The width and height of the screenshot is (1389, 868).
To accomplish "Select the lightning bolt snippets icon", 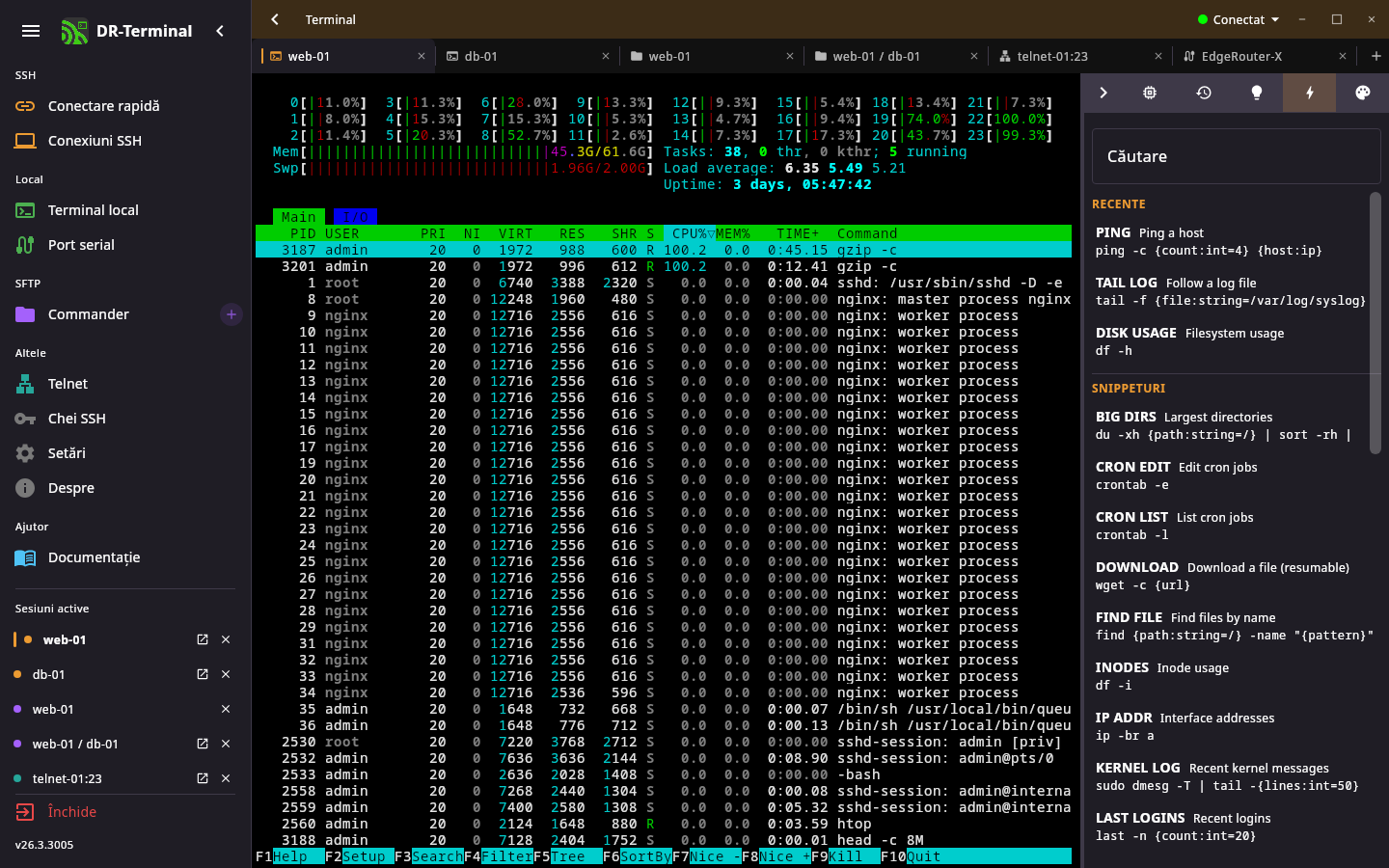I will [1309, 93].
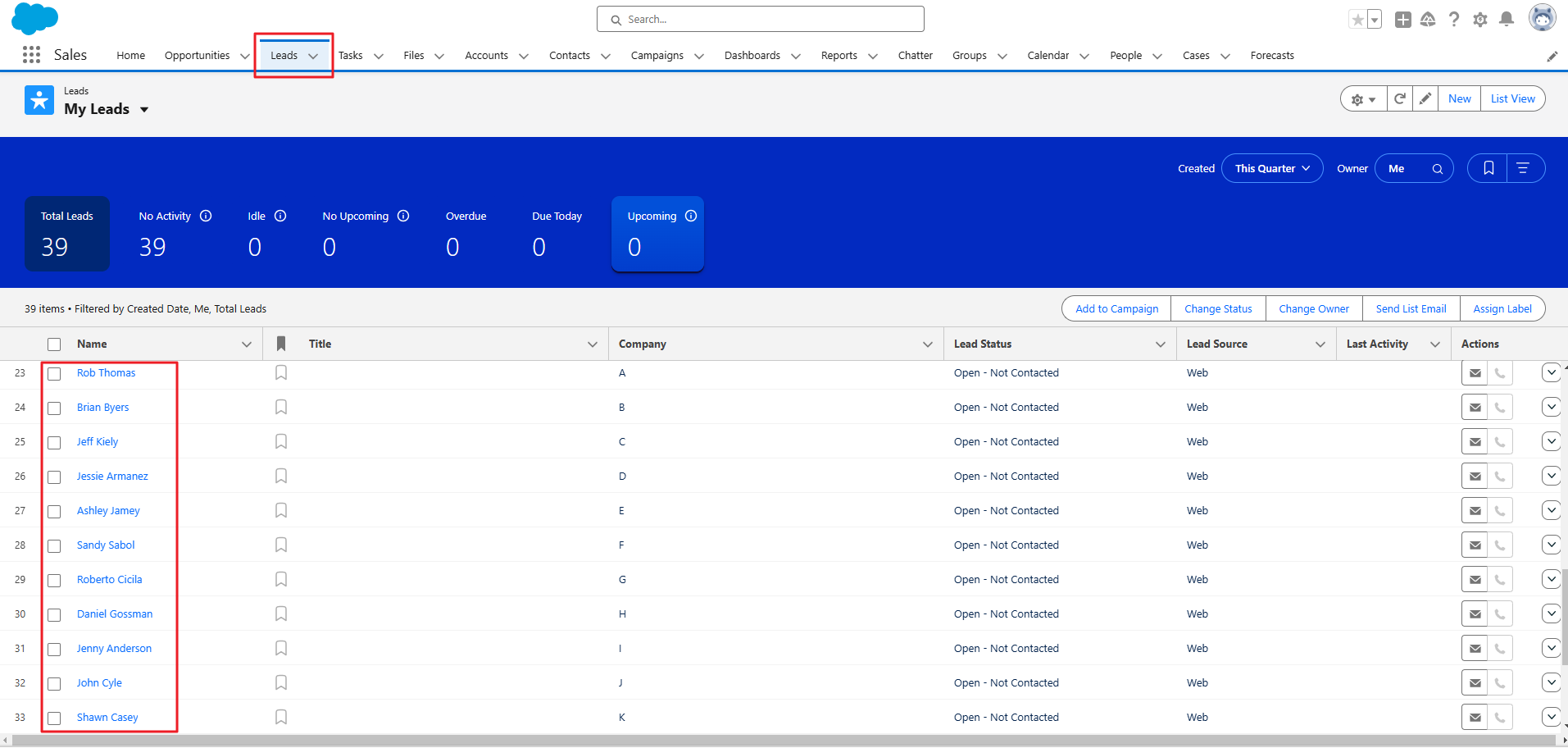The width and height of the screenshot is (1568, 748).
Task: Open the My Leads list view dropdown
Action: [144, 110]
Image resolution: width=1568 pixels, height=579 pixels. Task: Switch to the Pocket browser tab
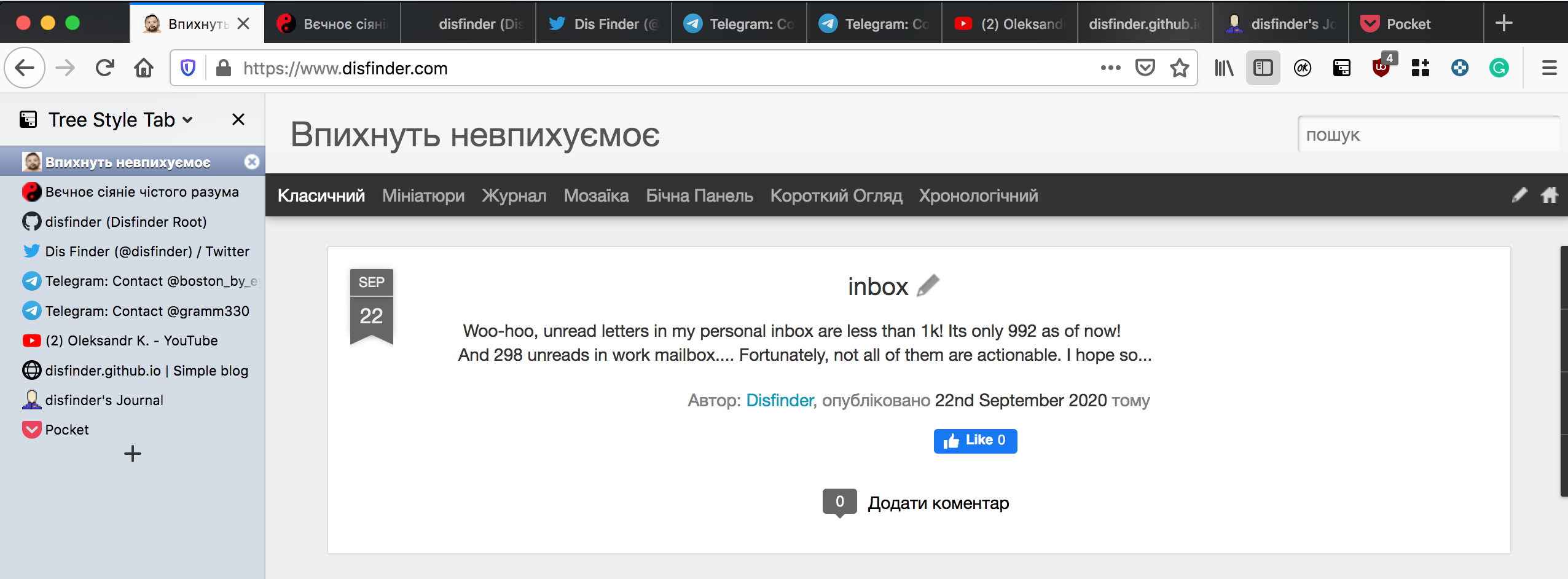click(x=1408, y=24)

== == ==

*EXERCISE GOAL*
Gather every line of the listing that contains the string "Task", with case significant.

*SOLUTION FOR THIS EXERCISE*
Task: Open the My Leads list view dropdown
Image resolution: width=1568 pixels, height=579 pixels. Task: Switch to the Pocket browser tab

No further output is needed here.